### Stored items
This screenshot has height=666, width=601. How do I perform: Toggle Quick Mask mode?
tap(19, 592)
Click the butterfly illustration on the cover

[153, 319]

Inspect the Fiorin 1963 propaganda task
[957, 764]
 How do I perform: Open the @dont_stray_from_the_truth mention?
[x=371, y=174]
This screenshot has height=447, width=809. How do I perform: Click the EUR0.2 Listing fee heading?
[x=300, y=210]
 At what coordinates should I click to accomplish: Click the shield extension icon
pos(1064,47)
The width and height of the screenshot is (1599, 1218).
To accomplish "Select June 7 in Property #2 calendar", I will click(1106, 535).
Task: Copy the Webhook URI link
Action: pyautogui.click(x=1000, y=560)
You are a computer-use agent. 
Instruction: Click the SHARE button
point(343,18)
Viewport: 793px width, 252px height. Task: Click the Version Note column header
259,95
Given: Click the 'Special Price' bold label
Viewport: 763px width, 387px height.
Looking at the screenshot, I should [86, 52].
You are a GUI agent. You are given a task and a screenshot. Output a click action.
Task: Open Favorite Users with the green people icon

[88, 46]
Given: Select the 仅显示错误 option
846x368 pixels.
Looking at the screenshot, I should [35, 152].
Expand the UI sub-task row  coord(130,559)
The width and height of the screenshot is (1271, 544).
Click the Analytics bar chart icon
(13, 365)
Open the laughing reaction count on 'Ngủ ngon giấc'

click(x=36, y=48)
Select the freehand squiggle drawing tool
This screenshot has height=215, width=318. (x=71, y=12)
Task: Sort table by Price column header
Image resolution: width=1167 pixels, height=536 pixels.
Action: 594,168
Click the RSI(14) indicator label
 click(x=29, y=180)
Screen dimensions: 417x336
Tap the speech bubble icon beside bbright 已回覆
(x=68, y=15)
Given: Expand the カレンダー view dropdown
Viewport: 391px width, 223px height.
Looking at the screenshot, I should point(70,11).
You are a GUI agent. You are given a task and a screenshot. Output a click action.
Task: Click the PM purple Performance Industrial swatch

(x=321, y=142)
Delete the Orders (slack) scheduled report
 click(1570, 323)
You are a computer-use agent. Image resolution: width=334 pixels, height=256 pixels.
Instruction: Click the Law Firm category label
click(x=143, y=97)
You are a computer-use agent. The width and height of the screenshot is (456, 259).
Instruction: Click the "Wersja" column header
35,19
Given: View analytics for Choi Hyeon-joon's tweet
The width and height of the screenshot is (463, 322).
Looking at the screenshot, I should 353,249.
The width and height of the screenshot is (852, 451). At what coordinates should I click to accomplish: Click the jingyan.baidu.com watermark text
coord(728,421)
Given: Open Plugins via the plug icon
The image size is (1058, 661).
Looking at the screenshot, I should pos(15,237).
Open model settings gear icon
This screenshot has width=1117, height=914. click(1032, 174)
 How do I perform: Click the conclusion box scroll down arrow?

### WORK TO COMPLETE
All of the data must be set down again exactly.

### RESULT OF THE TASK
This screenshot has height=666, width=601. How do I perform: Toggle Quick Mask mode?
tap(19, 592)
Click the butterfly illustration on the cover

[153, 319]

Inspect the Fiorin 1963 propaganda task
[957, 764]
 How do I perform: Open the @dont_stray_from_the_truth mention?
[x=371, y=174]
This screenshot has height=447, width=809. How do I perform: Click the EUR0.2 Listing fee heading?
[x=300, y=210]
 At what coordinates should I click to accomplish: Click the shield extension icon
pos(1064,47)
The width and height of the screenshot is (1599, 1218).
To accomplish "Select June 7 in Property #2 calendar", I will click(1106, 535).
Task: Copy the Webhook URI link
Action: pyautogui.click(x=1000, y=560)
You are a computer-use agent. 
Instruction: Click the SHARE button
point(343,18)
Viewport: 793px width, 252px height. Task: Click the Version Note column header
259,95
Given: Click the 'Special Price' bold label
Viewport: 763px width, 387px height.
Looking at the screenshot, I should [86, 52].
You are a GUI agent. You are given a task and a screenshot. Output a click action.
Task: Open Favorite Users with the green people icon

[88, 46]
Given: Select the 仅显示错误 option
846x368 pixels.
Looking at the screenshot, I should [35, 152].
Expand the UI sub-task row  coord(130,559)
The width and height of the screenshot is (1271, 544).
Click the Analytics bar chart icon
(13, 365)
Open the laughing reaction count on 'Ngủ ngon giấc'

click(x=36, y=48)
Select the freehand squiggle drawing tool
This screenshot has height=215, width=318. (x=71, y=12)
Task: Sort table by Price column header
Image resolution: width=1167 pixels, height=536 pixels.
Action: 594,168
Click the RSI(14) indicator label
 click(x=29, y=180)
Screen dimensions: 417x336
Tap the speech bubble icon beside bbright 已回覆
(x=68, y=15)
Given: Expand the カレンダー view dropdown
Viewport: 391px width, 223px height.
Looking at the screenshot, I should point(70,11).
You are a GUI agent. You are given a task and a screenshot. Output a click action.
Task: Click the PM purple Performance Industrial swatch

(x=321, y=142)
Delete the Orders (slack) scheduled report
 click(1570, 323)
You are a computer-use agent. Image resolution: width=334 pixels, height=256 pixels.
Instruction: Click the Law Firm category label
click(x=143, y=97)
You are a computer-use agent. The width and height of the screenshot is (456, 259).
Instruction: Click the "Wersja" column header
35,19
Given: View analytics for Choi Hyeon-joon's tweet
The width and height of the screenshot is (463, 322).
Looking at the screenshot, I should 353,249.
The width and height of the screenshot is (852, 451). At what coordinates should I click to accomplish: Click the jingyan.baidu.com watermark text
coord(728,421)
Given: Open Plugins via the plug icon
The image size is (1058, 661).
Looking at the screenshot, I should pos(15,237).
Open model settings gear icon
This screenshot has width=1117, height=914. click(1032, 174)
 How do I perform: Click the conclusion box scroll down arrow?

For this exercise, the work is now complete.